Photographers’ Sites With A Point Of View; And A Web Tool That Protects Your Copyright Page 2
This month’s first Reader’s Homepage belongs to Vernon Kilby whose classically styled site contains six galleries that, while collected by themes, are simply numbered. “Gallery 3,” for example, contains black-and-white photos that were made on his travels throughout New England. Like a real gallery, the thumbnails are displayed in frames with price tags placed below them, allowing you to order prints. Clicking on them produces a larger window that, depending on the browser you use, opens the photograph in a separate tab complete with a large copyright notice. “Gallery 6” contains similar photographs as well as paintings that focus on life’s quiet moments and rather than screaming “look at me” whisper to you in a style that’s more feather than hammer.
Kilby is a skilled painter using a contemporary yet representational style that’s well explained in the film Local Color (if you like art, rent this movie).

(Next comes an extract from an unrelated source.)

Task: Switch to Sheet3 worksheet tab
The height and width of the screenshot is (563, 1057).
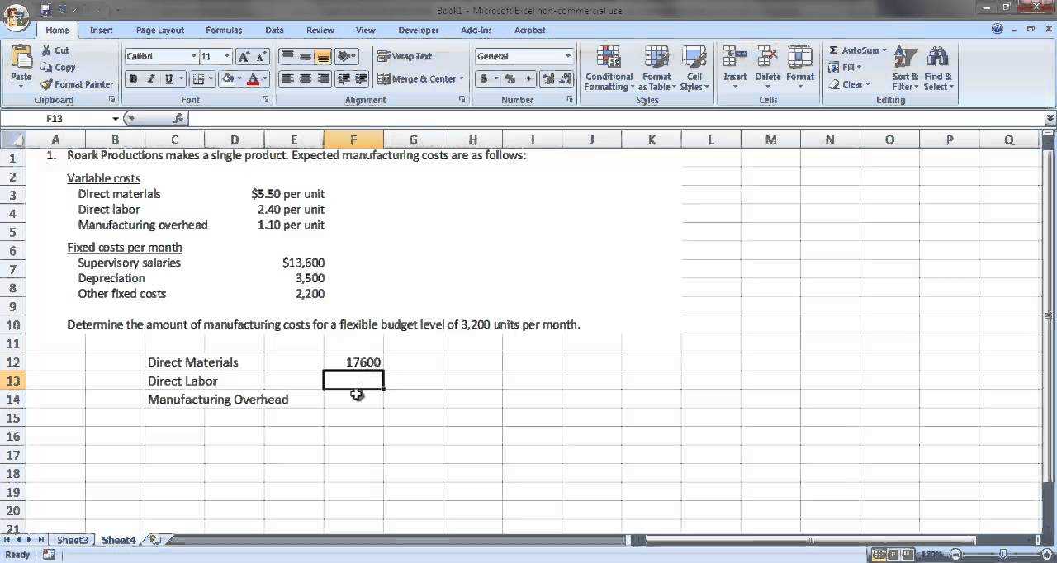Action: click(x=72, y=540)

For some reason the images here, when clicked, open into larger images and that works well for photographs but not so much, I think, for the paintings. “Gallery 2” is all paintings while “Gallery 5” is a mix of monochrome and color photographs of New Hampshire and Maine that, like all of his work, provide a peaceful respite from the pace of today’s hectic world. Kilby’s website was created using a template from AllWebCo Design & Hosting (http://allwebcodesign.com).

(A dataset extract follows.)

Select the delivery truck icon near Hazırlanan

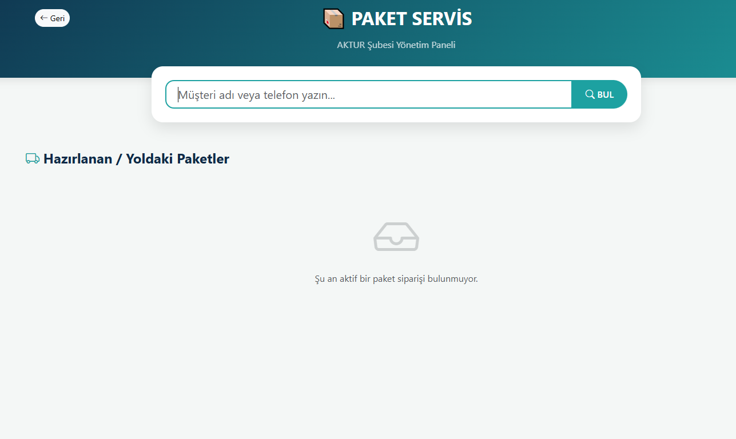pos(32,158)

When you arrive at Mark Bryant’s homepage you have three choices: you can view his portrait work featured last month, visit his blog, or look at his architectural and fine art work which, like his portraiture, is featured in a separate site. When you get there the slide show playing on the main page tells you that Bryant has an amazing ability to see and control light whether it’s for an architectural interior, still life, or landscape. Anyone who has tried to shoot architectural interiors knows what a challenging genre it can be and looking at this portfolio shows Bryant’s strong compositional eye reigns supreme and use of lighting remains superlative. For some reason there are a few exteriors in this collection, which only serves to stimulate interest in viewing his “Exteriors” portfolio that’s chockablock with images of residential and commercial structures that must have produced many smiles by clients. His shot of an outdoor mall raises the bar for making the most mundane image look special somehow.
That he’s a lighting master can also be seen in the “Fine Art” portfolio that features lots of travel images where Bryant’s eye for color and composition are nearly impeccable and continues to feature the all-too-few Montana scenics, including an elegant Thunderbolt and Lightfoot landscape. This black-and-white image is one of just a few and makes you want to see more. Bryant’s “Commercial” portfolio collects sports, still life, and lifestyle images that cover everything from computers to golf and includes hands down one of the coolest and most visually clever chef photographs I’ve seen.